Now that our data is prepped, we can inspect it.

In [None]:
head(heart_disease_data)
str(heart_disease_data)

What do you see about the data? Theres no incorrect answer. Click the button below to reveal some observations that will be important for us when we clean the data. 

The first is that many of our variables not in easily human readable format. For instance, `chest_pain` is categorized as a number from 1-4. This does not give us any immediately meaningful information. We will need to recode our variables into something meaningful. 

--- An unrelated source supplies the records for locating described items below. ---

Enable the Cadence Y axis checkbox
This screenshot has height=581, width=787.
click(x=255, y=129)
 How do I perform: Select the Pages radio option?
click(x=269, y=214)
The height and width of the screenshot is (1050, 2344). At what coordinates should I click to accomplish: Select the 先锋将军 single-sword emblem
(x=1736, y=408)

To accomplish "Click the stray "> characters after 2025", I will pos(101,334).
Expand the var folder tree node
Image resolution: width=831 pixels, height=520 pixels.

Second many of the variables are incorrectly classified as wrong kind of variables. The second output window tells you what kind of variables each variable in our dataset is (the 3-letter phrase after the colon). Don't worry if you don't know what many of the variable types are. That will be explained further on in the case. 

## Cleaning Step 1: Recoding Variables

We now need to recode our variables into meaningful outputs. For instance, in the data dictionary for `sex` we can see that `1` = `male` and `0` = `female`. We will now recode our variables, where possible, into more human-readable outputs based upon the data dictionary. 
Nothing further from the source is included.